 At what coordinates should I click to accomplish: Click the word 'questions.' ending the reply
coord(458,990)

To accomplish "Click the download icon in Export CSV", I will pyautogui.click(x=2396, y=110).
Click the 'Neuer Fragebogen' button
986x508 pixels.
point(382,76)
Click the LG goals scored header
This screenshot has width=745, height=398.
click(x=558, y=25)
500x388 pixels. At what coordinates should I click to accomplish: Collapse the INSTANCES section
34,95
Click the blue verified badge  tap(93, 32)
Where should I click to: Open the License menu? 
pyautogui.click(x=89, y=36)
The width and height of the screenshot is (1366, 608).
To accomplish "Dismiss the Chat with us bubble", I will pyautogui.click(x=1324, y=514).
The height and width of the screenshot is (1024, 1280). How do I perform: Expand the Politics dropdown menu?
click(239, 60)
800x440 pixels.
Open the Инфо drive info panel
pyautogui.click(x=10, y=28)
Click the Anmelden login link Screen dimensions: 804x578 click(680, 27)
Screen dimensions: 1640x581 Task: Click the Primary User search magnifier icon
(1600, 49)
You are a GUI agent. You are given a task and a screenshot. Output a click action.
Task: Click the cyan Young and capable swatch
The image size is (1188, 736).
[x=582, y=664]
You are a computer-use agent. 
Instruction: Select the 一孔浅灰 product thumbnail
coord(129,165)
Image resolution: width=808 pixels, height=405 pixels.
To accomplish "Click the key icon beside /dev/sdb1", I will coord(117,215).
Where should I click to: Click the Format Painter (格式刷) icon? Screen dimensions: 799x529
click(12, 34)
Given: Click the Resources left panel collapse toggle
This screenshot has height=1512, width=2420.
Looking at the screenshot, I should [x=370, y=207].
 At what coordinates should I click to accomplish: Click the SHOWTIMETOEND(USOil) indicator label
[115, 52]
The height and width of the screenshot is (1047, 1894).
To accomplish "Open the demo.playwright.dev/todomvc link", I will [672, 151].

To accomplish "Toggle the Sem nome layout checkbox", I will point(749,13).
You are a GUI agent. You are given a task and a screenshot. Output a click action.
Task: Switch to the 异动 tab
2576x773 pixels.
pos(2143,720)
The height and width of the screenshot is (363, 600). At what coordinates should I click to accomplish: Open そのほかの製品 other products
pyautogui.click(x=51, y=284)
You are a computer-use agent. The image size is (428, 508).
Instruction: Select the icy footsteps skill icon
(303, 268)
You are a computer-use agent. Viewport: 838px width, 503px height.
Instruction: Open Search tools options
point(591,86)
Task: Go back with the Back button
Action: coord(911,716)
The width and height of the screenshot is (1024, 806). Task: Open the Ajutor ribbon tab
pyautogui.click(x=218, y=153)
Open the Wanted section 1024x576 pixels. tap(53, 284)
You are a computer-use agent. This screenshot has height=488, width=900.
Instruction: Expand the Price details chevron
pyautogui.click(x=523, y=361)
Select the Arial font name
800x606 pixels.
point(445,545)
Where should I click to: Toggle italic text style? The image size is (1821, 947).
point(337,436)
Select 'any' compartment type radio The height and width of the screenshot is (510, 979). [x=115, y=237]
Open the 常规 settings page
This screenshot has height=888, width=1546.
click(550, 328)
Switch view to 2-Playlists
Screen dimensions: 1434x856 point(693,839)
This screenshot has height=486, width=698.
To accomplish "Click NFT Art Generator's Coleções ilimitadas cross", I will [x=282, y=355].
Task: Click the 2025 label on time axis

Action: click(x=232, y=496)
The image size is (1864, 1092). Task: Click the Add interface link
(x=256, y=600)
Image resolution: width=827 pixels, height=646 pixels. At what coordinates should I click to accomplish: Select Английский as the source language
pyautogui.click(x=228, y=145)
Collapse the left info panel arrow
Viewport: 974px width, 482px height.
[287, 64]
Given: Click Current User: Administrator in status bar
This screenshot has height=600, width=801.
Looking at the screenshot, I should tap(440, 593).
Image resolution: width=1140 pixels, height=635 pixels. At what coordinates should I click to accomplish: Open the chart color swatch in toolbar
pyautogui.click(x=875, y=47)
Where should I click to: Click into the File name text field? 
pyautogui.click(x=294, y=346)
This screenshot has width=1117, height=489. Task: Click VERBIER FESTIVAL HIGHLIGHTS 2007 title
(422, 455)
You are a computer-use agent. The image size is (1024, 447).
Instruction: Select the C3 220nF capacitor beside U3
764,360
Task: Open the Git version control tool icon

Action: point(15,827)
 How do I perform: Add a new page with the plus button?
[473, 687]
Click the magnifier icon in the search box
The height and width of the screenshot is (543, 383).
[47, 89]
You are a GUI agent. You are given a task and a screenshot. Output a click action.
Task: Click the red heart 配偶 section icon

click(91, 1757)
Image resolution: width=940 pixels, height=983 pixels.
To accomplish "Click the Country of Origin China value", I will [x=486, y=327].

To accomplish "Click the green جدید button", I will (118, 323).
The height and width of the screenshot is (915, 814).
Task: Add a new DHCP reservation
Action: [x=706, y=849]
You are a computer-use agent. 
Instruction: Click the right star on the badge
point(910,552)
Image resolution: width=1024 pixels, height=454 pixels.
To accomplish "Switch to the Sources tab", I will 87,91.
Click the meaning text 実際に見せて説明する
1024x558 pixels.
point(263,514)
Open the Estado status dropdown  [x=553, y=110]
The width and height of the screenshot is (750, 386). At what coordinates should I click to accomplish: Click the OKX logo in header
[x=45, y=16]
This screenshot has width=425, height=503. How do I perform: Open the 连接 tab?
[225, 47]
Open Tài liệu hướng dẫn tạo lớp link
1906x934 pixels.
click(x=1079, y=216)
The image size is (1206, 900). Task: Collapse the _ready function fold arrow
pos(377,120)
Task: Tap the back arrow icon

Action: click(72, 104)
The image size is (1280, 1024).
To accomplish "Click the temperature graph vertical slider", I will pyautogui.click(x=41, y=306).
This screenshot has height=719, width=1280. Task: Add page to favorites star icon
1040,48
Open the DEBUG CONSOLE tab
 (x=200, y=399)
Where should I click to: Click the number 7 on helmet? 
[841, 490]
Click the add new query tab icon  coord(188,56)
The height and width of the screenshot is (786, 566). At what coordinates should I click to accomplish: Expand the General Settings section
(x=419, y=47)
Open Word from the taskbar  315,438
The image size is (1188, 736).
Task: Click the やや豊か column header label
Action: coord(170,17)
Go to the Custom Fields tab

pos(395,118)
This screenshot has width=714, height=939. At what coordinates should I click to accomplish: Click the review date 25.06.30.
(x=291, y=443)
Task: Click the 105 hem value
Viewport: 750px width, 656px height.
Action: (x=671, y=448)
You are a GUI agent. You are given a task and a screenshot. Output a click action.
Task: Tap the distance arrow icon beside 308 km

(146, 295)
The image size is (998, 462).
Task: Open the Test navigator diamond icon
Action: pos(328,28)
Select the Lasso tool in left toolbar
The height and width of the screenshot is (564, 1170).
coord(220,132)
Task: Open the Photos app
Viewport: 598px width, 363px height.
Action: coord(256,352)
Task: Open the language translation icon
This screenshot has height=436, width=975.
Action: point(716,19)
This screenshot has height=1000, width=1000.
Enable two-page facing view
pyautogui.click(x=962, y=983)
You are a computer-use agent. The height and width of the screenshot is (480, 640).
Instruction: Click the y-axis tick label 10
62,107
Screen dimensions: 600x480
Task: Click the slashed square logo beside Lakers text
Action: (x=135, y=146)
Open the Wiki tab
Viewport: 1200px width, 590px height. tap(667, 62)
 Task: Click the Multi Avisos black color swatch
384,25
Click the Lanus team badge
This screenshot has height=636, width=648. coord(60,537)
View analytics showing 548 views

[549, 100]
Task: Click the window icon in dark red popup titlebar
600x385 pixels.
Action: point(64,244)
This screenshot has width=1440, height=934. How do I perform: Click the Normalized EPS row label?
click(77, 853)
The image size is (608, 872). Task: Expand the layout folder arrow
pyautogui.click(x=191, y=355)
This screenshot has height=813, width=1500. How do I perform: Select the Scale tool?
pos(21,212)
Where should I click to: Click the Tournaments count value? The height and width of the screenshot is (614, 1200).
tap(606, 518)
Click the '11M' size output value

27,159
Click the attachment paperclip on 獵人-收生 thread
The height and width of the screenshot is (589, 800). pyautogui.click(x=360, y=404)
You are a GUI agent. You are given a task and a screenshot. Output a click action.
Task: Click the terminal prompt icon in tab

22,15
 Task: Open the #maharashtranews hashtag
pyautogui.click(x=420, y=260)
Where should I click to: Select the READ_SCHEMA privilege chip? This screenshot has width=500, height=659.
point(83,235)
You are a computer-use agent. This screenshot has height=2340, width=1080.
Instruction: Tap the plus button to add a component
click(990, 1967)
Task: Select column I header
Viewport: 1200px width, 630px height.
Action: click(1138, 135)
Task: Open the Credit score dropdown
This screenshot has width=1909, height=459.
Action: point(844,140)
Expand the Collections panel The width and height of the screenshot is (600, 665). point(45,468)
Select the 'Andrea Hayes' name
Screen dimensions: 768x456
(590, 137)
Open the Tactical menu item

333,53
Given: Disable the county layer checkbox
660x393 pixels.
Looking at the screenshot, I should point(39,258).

Exercise description: Above are the lines; repeat exactly the ones from the line containing "Task: Open the Photos app" down to the line containing "You are a computer-use agent. The height", both inclusive.

Solution:
Task: Open the Photos app
Viewport: 598px width, 363px height.
Action: coord(256,352)
Task: Open the language translation icon
This screenshot has height=436, width=975.
Action: point(716,19)
This screenshot has height=1000, width=1000.
Enable two-page facing view
pyautogui.click(x=962, y=983)
You are a computer-use agent. The height and width of the screenshot is (480, 640).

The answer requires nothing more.